Submissions Accepted for Presentation at the World Bank Land Conference 2024

The conference agenda provides an overview and details of sessions. In order to view sessions on a specific day or for a certain room, please select an appropriate date or room link. You may also select a session to explore available abstracts and download papers and presentations.

 
 
Session Overview
Session
01-06: Exploring ways to improve land market functioning & rural land use efficiency
Time:
Wednesday, 15/May/2024:
10:30am - 12:30pm

Session Chair: Franziska Ohnsorge, World Bank, United States of America
Location: MC 13-121


Show help for 'Increase or decrease the abstract text size'
Presentations

Land rental markets: experimental evidence from Kenya

Michelle Acampora1, Lorenzo Casaburi2, Jack Willis3

1Harvard University; 2University of Zurich, Switzerland; 3Columbia University

Do land market frictions cause misallocation in agriculture? In a field experiment in Western Kenya, we randomly subsidize owners to rent out land. Transferring cultivation rights to renters increases output and value added on the plots, consistent with imperfect land markets and misallocation, and induced rentals persist after the subsidy ends. Additional analysis provides insights on the magnitude and nature of land frictions -- which include search, risks, and learning\textemdash and on the sources of gains from trade -- which include differences between owners and renters in crop choices, productivity, and financial market constraints, but not in labor constraints.

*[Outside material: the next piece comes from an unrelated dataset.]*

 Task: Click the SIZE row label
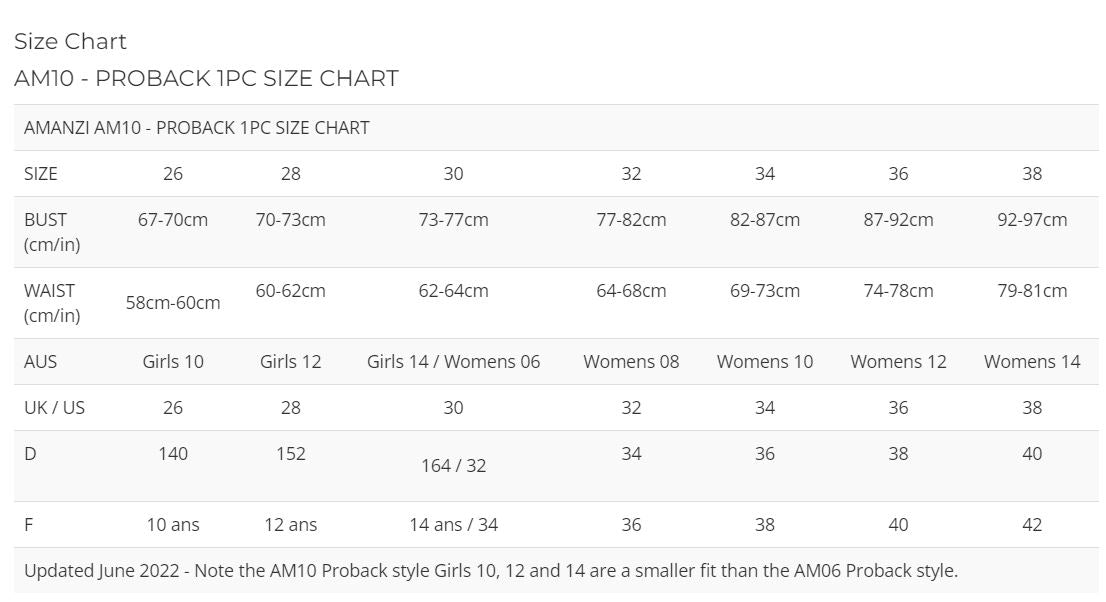[x=41, y=174]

01-06-Acampora-561_paper.pdf
01-06-Acampora-561_ppt.pdf


Misallocation in Indian agriculture

Marijn A. Bolhuis

IMF, United States of America

We exploit substantial variation in land-market institutions across Indian states and detailed micro household-level panel data to assess the effect of distortions in land rental markets on agricultural productivity. We provide empirical evidence that states with more rental-market activity feature less misallocation and reallocate land more efficiently over time. We develop a model of heterogeneous farms and land rentals to estimate land-market distortions in each state. Land rentals have substantial positive effects on agricultural productivity: an efficient reallocation of land increases agricultural productivity by 38 percent on average and by more than 50 percent in states with highly distorted rental markets. Both farm and state-level land market distortions are quantitatively important, with state-level wedges accounting for a significant fraction of rental market participation differences across states. Land market distortions contribute about one-third to the large differences in agricultural total factor productivity across Indian states.

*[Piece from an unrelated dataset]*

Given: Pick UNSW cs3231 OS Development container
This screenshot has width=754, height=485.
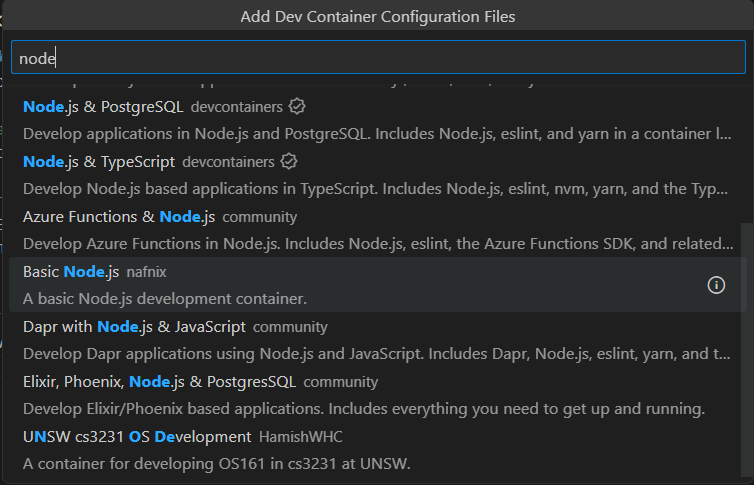Looking at the screenshot, I should tap(136, 437).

01-06-Bolhuis-567_paper.pdf
01-06-Bolhuis-567_ppt.pdf


Land-market restrictions and agricultural productivity under market power

Julian Arteaga

University of California, Davis

I investigate how government restrictions on land markets impact the agricultural sector, and assess whether such restrictions can curb distortions that stem from the presence of market power. To do so, I develop a general-equilibrium model in which large landholders exert market power in both land and labor markets, and where there are limits on land accumulation. Restrictions reduce the inefficiencies arising from market power, but also hinder productive reallocation, with the net effect on productivity depending on initial levels of land concentration.

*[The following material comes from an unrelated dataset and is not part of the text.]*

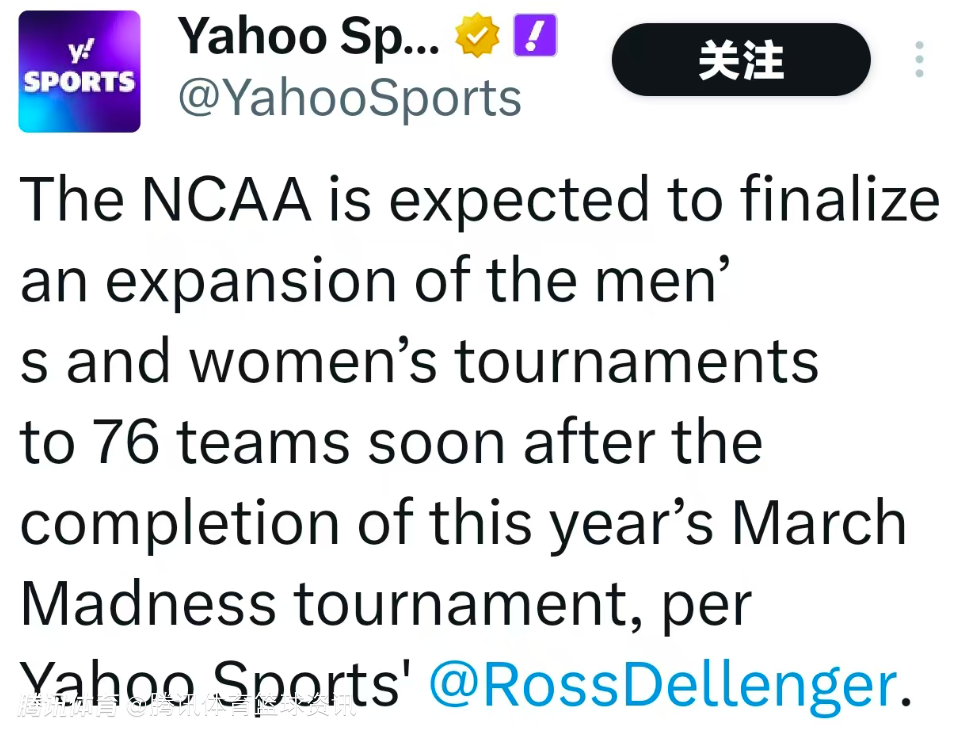972x733 pixels.
Task: Click the word "NCAA" in the tweet
Action: click(226, 200)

I empirically test the model’s predictions by estimating how a law imposing municipality-specific limits on landholdings in Colombia affected productivity, land concentration, and agricultural labor markets. I find that restrictions led to permanent reductions in productivity with modest reductions in land inequality. However, restrictions increased both agricultural workers’ earnings and the employment share in agriculture, suggesting they were beneficial for landless laborers by reducing labor market power.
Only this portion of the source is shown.